Re: [PATCH v3] mm: pcp: increase pcp->free_count threshold to trigger free_high

From: Huang, Ying
Date: Thu Apr 10 2025 - 22:17:13 EST


Hi, Nikhil,

Sorry for late reply.

Nikhil Dhama <nikhil.dhama@xxxxxxx> writes:

> In old pcp design, pcp->free_factor gets incremented in nr_pcp_free()
> which is invoked by free_pcppages_bulk(). So, it used to increase
> free_factor by 1 only when we try to reduce the size of pcp list or
> flush for high order, and free_high used to trigger only
> for order > 0 and order < costly_order and pcp->free_factor > 0.
>
> For iperf3 I noticed that with older design in kernel v6.6, pcp list was
> drained mostly when pcp->count > high (more often when count goes above
> 530). and most of the time pcp->free_factor was 0, triggering very few
> high order flushes.
>
> But this is changed in the current design, introduced in commit 6ccdcb6d3a74
> ("mm, pcp: reduce detecting time of consecutive high order page freeing"),
> where pcp->free_factor is changed to pcp->free_count to keep track of the
> number of pages freed contiguously. In this design, pcp->free_count is
> incremented on every deallocation, irrespective of whether pcp list was
> reduced or not. And logic to trigger free_high is if pcp->free_count goes
> above batch (which is 63) and there are two contiguous page free without
> any allocation.

The design changes because pcp->high can become much higher than that
before it. This makes it much harder to trigger free_high, which causes
some performance regressions too.

> With this design, for iperf3, pcp list is getting flushed more frequently
> because free_high heuristics is triggered more often now. I observed that
> high order pcp list is drained as soon as both count and free_count goes
> above 63.
>
> Due to this more aggressive high order flushing, applications
> doing contiguous high order allocation will require to go to global list
> more frequently.
>
> On a 2-node AMD machine with 384 vCPUs on each node,
> connected via Mellonox connectX-7, I am seeing a ~30% performance
> reduction if we scale number of iperf3 client/server pairs from 32 to 64.
===============
== TASK SET ==
1: Summarize the mailing-list reply above in two sentences.
2: From the mailing-list reply above, return the passage starting with "Nikhil Dhama <nikhil.dhama@xxxxxxx>" and going on through "pcp->free_factor > 0.", word for word.
===============
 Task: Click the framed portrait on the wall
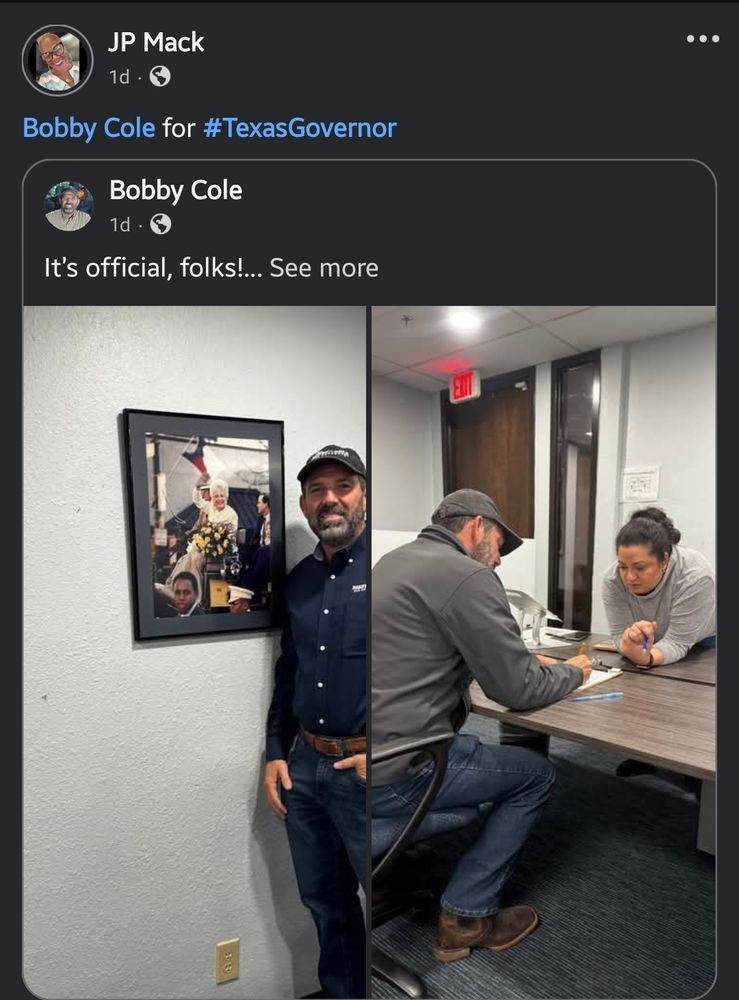(204, 523)
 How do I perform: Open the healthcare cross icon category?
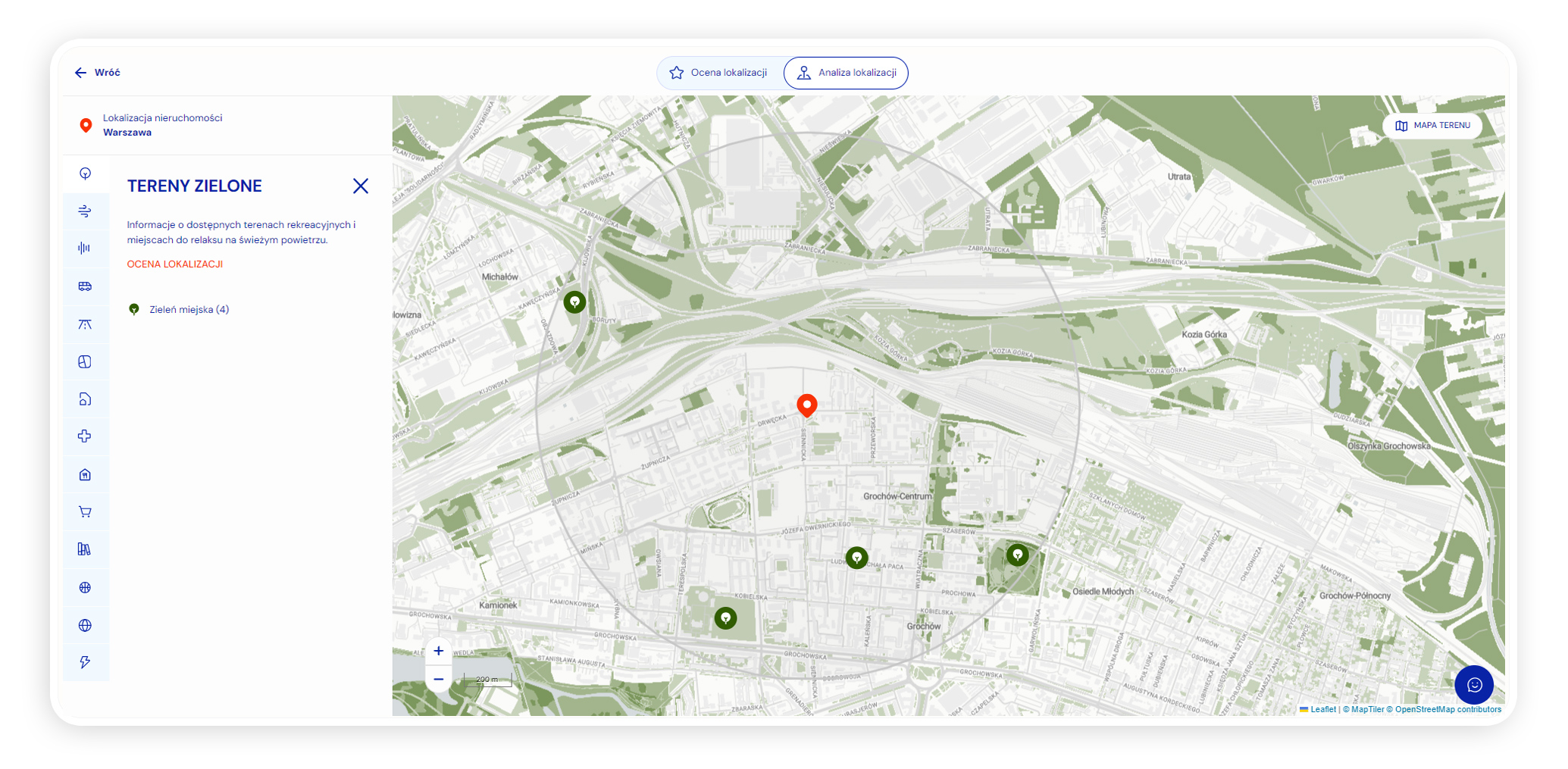(85, 436)
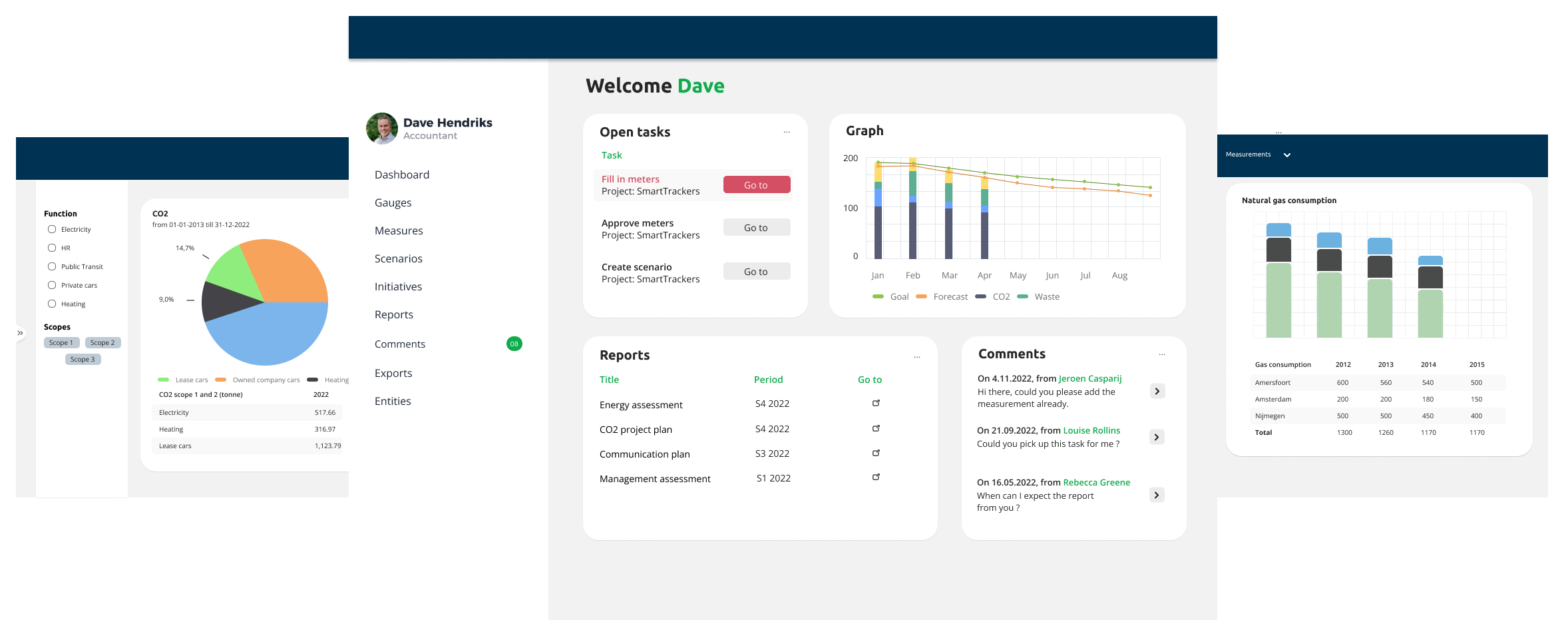Expand Jeroen Casparij's comment with the chevron
The width and height of the screenshot is (1568, 634).
pos(1157,391)
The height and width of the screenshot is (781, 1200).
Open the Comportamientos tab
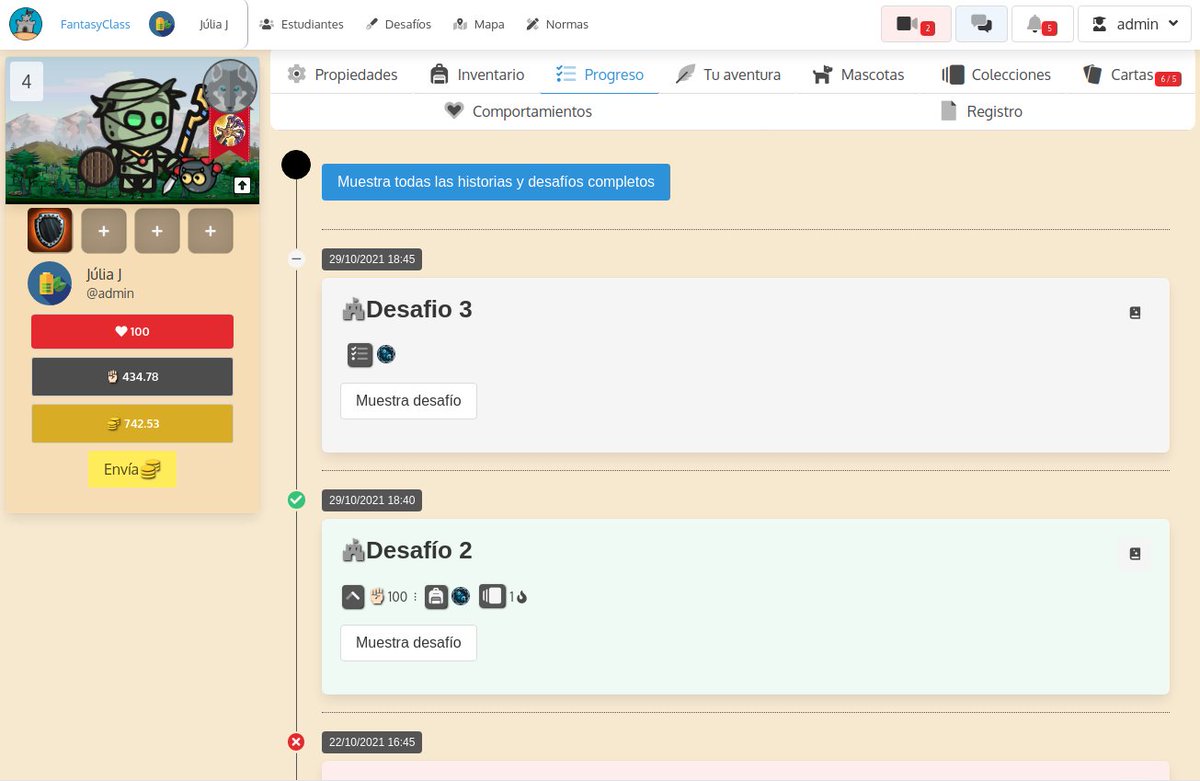[518, 112]
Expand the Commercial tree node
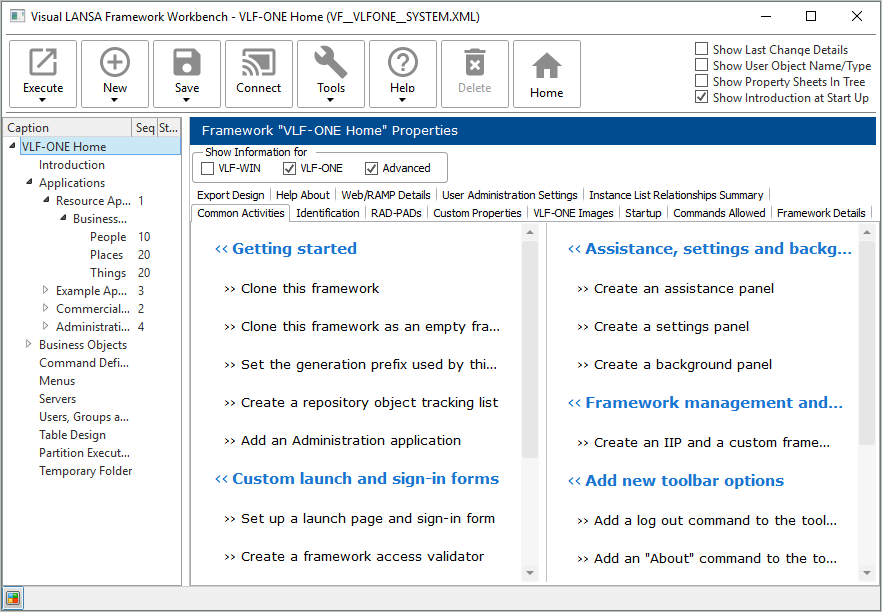The height and width of the screenshot is (612, 882). click(45, 309)
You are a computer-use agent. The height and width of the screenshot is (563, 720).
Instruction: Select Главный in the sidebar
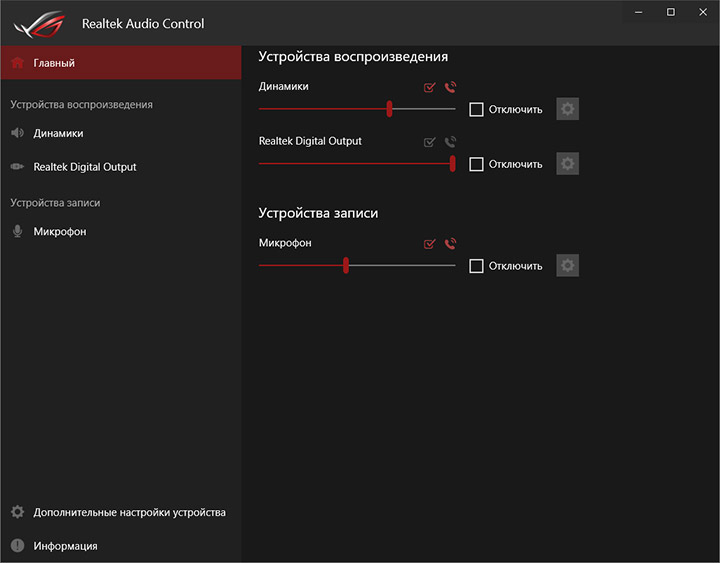(54, 63)
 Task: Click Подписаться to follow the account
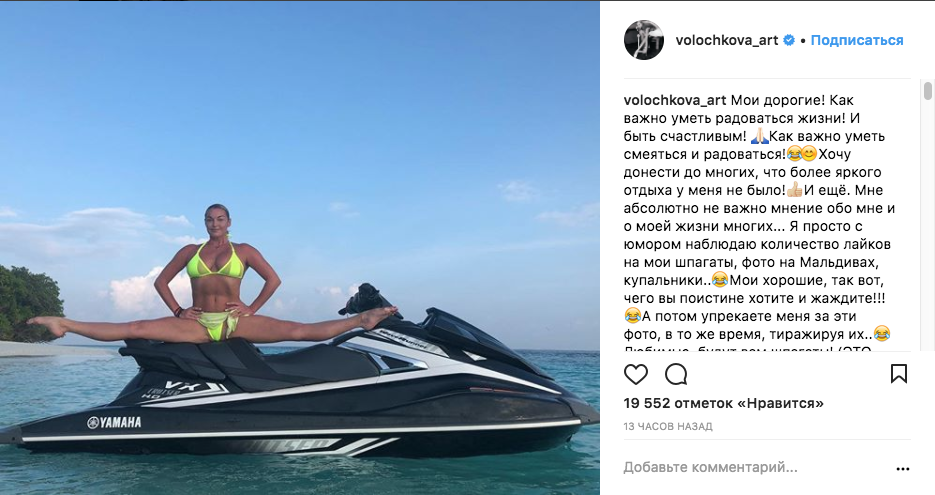tap(857, 40)
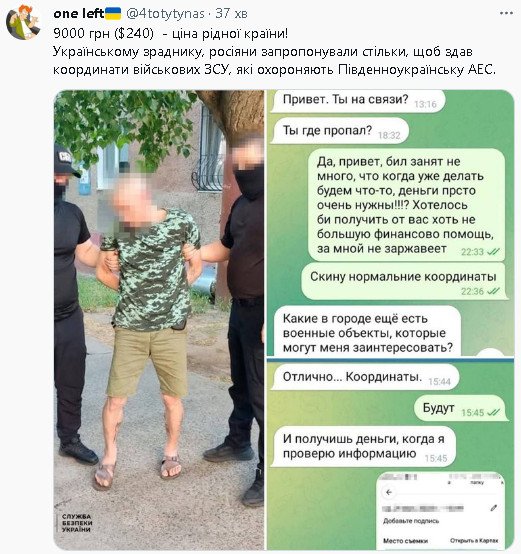
Task: Open the one left display name profile
Action: click(78, 13)
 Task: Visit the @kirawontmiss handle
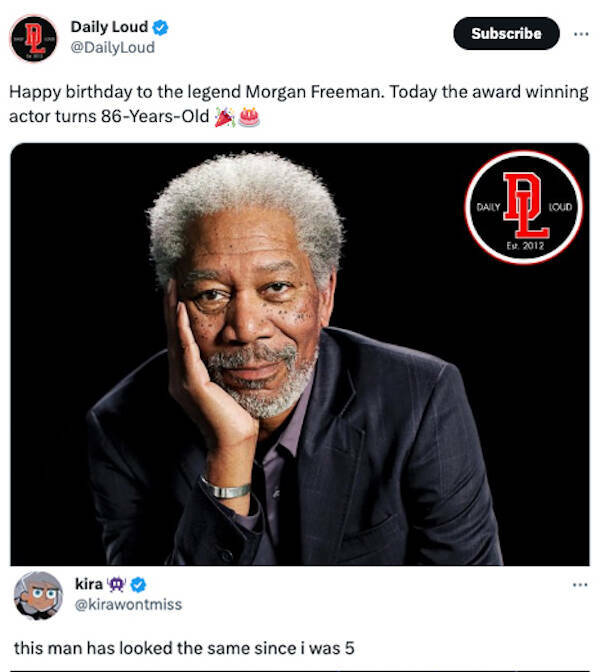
===============
== SOLUTIONS TO THE PROBLEMS ==
1: The quoted message explains that the old pcp design raised free_factor only when the pcp list was reduced or flushed for high order, while the current design from commit 6ccdcb6d3a74 increments free_count on every deallocation, so free_high fires more often and, for iperf3, the high-order pcp list drains once both count and free_count exceed 63. That message reports a ~30% performance reduction on a 2-node AMD machine when iperf3 client/server pairs scale from 32 to 64, and the reply says the design changed because pcp->high can become much higher, which made free_high harder to trigger and caused some performance regressions.

2:
Nikhil Dhama <nikhil.dhama@xxxxxxx> writes:

> In old pcp design, pcp->free_factor gets incremented in nr_pcp_free()
> which is invoked by free_pcppages_bulk(). So, it used to increase
> free_factor by 1 only when we try to reduce the size of pcp list or
> flush for high order, and free_high used to trigger only
> for order > 0 and order < costly_order and pcp->free_factor > 0.